American author, filmmaker, and historian

William Casey King ("Casey King") is an author, filmmaker and historian of ideas who currently serves on the faculty and as Director of Capstone Programs at Yale's Jackson Institute for Global Affairs. King has also served as the Executive Director of the Yale Center for Analytical Sciences and was formerly the Executive Director of the W.E.B. DuBois Institute at Harvard University. In the 1980s, prior to becoming an author and historian, King was a corporate bond trader for Salomon Brothers.

==Books and publications==
King is the author of Ambition, A History, From Vice to Virtue published by Yale University Press in January, 2013. The book traces ambition's transformation from pernicious vice to celebrated American virtue. King also co-authored Oh, Freedom! Kids Talk About the Civil Rights Movement with the People who Made it Happen which was the recipient of the Flora Steiglitz Strauss Award in 1997. The book was the result of an oral history project that King conducted while an elementary school teacher in Washington, D.C.

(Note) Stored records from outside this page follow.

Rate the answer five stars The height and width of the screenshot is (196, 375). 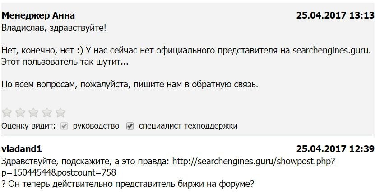tap(60, 113)
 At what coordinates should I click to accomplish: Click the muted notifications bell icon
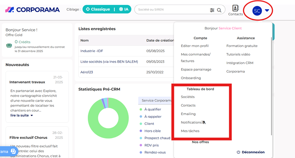point(204,123)
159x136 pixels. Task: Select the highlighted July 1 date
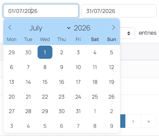click(45, 52)
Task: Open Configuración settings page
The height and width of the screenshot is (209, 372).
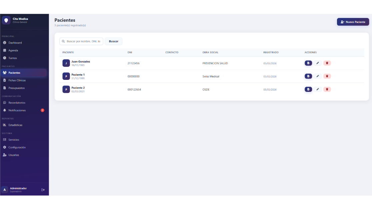Action: 17,147
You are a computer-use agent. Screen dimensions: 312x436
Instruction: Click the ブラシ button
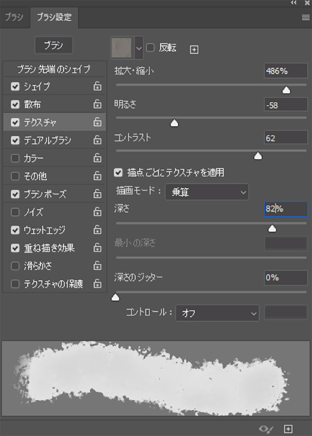click(54, 46)
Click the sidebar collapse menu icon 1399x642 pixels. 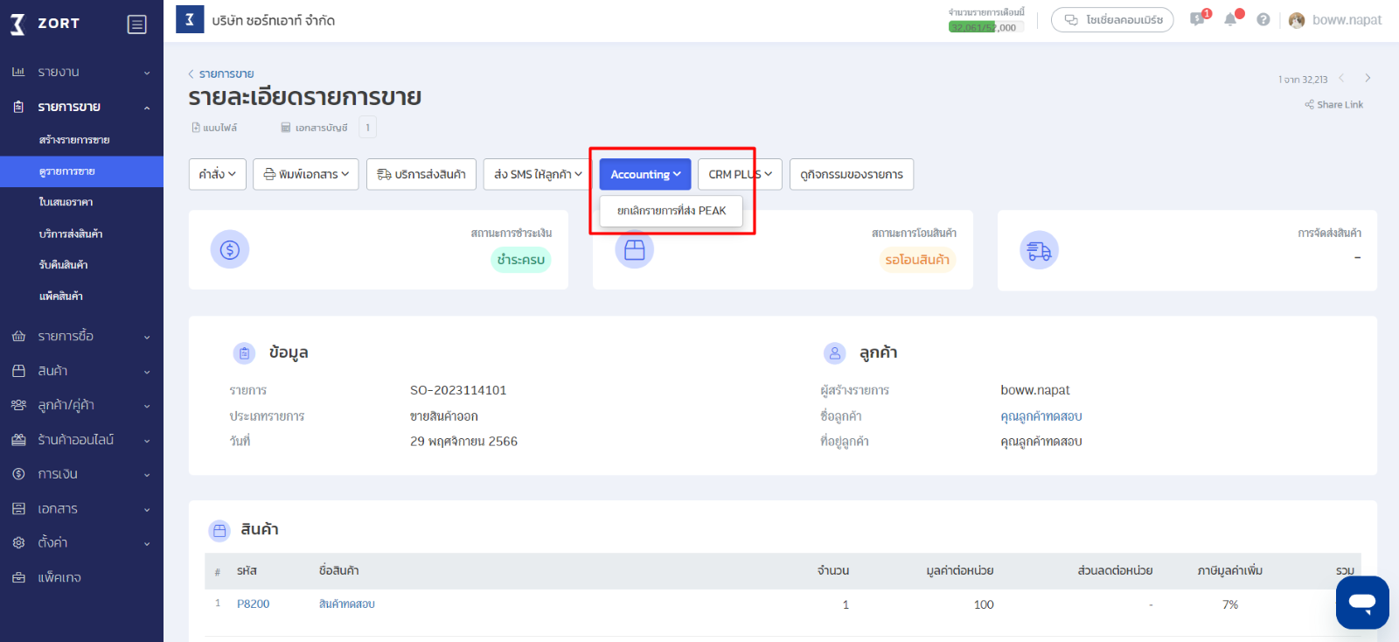[x=136, y=24]
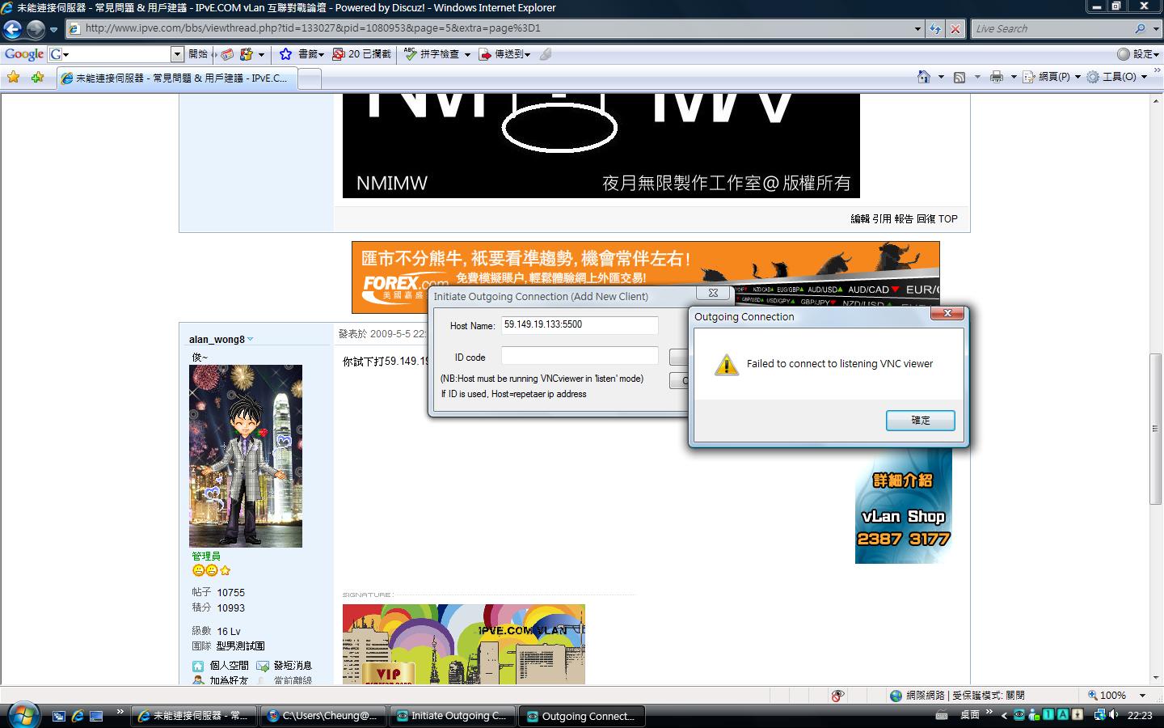
Task: Click the Google toolbar bookmarks star icon
Action: click(x=285, y=54)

King has written scholarly articles on abolitionists in film and ambition and sin in Anglo-American culture. He has written book reviews for The New York Times.

==Film and Play==

Prior to publishing his two books, King wrote, directed and produced a documentary film on African American artist Henry Ossawa Tanner that was aired on many public television stations. King won a grant from the National Endowment for the Humanities to produce the film in conjunction with the Philadelphia Museum of Art.

In 2011, King also wrote and directed a historical play. Drawn from her letters, King wrote the play A Revolutionary Woman: An Afternoon with Mrs. Mercy Otis Warren. King directed performances of the play at the Yale University Art Gallery in September 2011.

==Work on Data Analytics and other subjects==

King is also known for his work with data analytics, has taught "Big Data and Global Policies" at Yale, and has consulted for numerous governmental agencies. King also teaches courses on data analytics and anti-human trafficking, anti-money laundering and counter-terrorist financing. He uses big data analytics to study aspects of the financial markets. He performed a study on the efficacy or lack thereof of the SEC Circuit Breakers. He also served as a panelist on "The Volatility Economy: Wall Street, Main Street and the Middle Class" along with Robert Shiller, Jacob Hacker, Frank Hathaway and Joe Nocera. King also developed a Lexicon of words to assist in event risk hedging in the corporate bond market. He has presented his findings in several other venues, including delivering the keynote address at “Battle of the Quants,” New York, NY March, 2012.

==Personal==

King was born in New York City but spent his early childhood on Greenfield Hill in Fairfield, Connecticut. He graduated from Phillips Academy Andover and then was an undergraduate at Tulane and Harvard University. He later received his PhD from Yale. King also went on to become an avid cyclist. While living in the south of France, King was a member of the French cycling team AVC Aix, now a farm team for the professional Cofidis team. He also rode for a UFOLEP team based in Cavaillon. In 2005, King broke away alone early in the "Challenge Yves Jullian" to win the race at least two minutes in front of the entire field. While pursuing his PhD in 2002, King also rode for the Yale Cycling Team, winning a silver medal at the collegiate national championships in the team time trial in 2002. He lives in Hamden, CT.